There's nothing subtly creepy in ''Revelations," NBC's new miniseries about the end of the world. It's a stark mash of lightning storms and glaring Satanists and overly dramatic music that shouts too loudly for its own good. As it leaps from Ominous Religious Event to Ominous Religious Event, the first hourlong chapter of this six-part series could easily have been called ''Hellsapoppin!"

The hyped-up premiere, tomorrow at 9 p.m. on Channel 7, follows a Roman Catholic nun and a Harvard professor as they search out signs of the apocalypse, as defined by the Book of Revelation. Natascha McElhone's Sister Josepha is a rebel thinker whose sect is not recognized by the Vatican; Bill Pullman's astrophysicist Richard Massey is grieving the murder of his daughter by a religious madman. Together, they embark on an investigation of whether or not we have reached the End of Days, when Christ will reappear on Earth.

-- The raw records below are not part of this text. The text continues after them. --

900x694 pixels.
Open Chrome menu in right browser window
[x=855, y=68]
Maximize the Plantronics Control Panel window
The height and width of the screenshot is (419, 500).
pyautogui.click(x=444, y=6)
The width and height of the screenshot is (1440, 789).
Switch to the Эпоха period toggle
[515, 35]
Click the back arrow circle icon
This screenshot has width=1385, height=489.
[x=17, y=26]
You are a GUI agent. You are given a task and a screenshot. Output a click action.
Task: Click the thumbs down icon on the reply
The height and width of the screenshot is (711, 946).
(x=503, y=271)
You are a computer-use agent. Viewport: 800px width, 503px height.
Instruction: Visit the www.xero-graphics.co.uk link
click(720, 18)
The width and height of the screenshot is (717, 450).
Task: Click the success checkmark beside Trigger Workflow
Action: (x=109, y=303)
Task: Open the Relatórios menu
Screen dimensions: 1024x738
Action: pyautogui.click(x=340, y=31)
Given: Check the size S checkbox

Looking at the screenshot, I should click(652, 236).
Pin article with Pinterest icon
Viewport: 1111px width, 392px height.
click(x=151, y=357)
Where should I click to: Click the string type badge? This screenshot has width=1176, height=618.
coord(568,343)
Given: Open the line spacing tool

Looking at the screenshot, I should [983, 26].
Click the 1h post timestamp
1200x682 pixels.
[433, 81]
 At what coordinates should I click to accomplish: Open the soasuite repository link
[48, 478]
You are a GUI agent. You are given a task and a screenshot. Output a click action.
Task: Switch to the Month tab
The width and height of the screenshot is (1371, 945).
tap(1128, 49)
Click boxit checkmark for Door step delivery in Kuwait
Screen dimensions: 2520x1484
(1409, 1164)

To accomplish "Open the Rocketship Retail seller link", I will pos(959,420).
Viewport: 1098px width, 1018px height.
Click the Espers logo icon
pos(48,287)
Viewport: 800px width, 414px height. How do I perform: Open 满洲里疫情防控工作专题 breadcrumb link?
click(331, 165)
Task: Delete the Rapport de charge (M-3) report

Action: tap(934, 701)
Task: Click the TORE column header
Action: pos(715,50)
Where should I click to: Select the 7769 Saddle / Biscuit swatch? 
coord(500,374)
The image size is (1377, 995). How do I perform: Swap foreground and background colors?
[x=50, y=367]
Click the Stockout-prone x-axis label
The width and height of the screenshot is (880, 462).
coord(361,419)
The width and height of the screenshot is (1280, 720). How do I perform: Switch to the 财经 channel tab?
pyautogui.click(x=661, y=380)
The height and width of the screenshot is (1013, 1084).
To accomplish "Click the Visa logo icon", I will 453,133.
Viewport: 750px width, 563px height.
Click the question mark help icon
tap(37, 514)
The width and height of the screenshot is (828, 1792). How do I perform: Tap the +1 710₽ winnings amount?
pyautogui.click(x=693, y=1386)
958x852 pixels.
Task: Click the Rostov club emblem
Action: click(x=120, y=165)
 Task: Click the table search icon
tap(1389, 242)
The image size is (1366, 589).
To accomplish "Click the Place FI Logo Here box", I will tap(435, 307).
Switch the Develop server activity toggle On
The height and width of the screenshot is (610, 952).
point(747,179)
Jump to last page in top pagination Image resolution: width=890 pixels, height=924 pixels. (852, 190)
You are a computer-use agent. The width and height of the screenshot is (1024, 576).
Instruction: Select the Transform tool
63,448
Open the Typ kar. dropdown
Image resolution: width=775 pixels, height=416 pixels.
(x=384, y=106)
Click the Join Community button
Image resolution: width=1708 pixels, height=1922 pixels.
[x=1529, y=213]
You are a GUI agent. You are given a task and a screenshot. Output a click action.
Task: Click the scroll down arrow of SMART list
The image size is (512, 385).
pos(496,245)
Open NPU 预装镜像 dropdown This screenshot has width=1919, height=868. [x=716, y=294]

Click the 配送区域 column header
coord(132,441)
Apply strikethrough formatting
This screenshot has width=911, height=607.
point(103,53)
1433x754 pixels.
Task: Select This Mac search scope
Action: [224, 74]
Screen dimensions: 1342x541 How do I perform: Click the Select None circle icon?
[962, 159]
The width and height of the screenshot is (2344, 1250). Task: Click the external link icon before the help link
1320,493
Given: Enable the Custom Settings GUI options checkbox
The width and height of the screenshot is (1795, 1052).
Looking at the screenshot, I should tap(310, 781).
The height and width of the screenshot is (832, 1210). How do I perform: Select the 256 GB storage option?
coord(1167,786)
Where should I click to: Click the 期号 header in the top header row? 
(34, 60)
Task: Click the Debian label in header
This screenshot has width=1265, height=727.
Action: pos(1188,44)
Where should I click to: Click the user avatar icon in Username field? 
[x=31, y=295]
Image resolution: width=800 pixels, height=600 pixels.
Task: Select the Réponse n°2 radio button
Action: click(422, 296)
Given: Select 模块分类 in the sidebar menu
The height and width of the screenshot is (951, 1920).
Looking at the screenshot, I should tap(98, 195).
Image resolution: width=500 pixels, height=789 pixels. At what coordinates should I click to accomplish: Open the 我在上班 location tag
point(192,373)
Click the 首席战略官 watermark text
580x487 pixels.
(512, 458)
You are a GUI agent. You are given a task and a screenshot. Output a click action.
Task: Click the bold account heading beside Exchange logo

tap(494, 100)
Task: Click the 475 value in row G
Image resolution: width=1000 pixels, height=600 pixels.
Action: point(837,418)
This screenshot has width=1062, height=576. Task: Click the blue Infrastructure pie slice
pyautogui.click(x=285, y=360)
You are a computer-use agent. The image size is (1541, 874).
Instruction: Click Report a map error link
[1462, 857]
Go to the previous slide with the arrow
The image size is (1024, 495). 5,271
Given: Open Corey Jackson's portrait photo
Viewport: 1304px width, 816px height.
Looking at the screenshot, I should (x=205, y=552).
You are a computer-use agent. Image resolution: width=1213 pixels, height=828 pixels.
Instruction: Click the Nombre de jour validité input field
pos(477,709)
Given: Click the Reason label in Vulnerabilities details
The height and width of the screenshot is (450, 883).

Like Mulder and Scully from ''The X-Files," the show's odd couple perceive all the bizarre apocalyptic evidence from different points of view. Sister Josepha is already convinced the Second Coming has arrived. She's a believer. Massey, on the other hand, resists the signs, compelling as they are. He likes scientific proof. There's a comatose girl struck by lightning in Florida who seems to be spouting scripture. There's a shadow on a mountain in Mexico that looks something like Jesus on the cross. And there's an infant who is discovered -- miraculously? -- in a ship's wreckage on the Adriatic Sea. Massey's still on the fence.

As his personal life becomes entwined in the religious drama, though, he becomes emotionally addled. The comatose girl may be connected to his late daughter, and the Satanist who killed his daughter may be connected to the oncoming Judgment. These links between Massey's life and the strange events are strained, of course, but that's not surprising. Everything else about ''Revelations" is much too forced.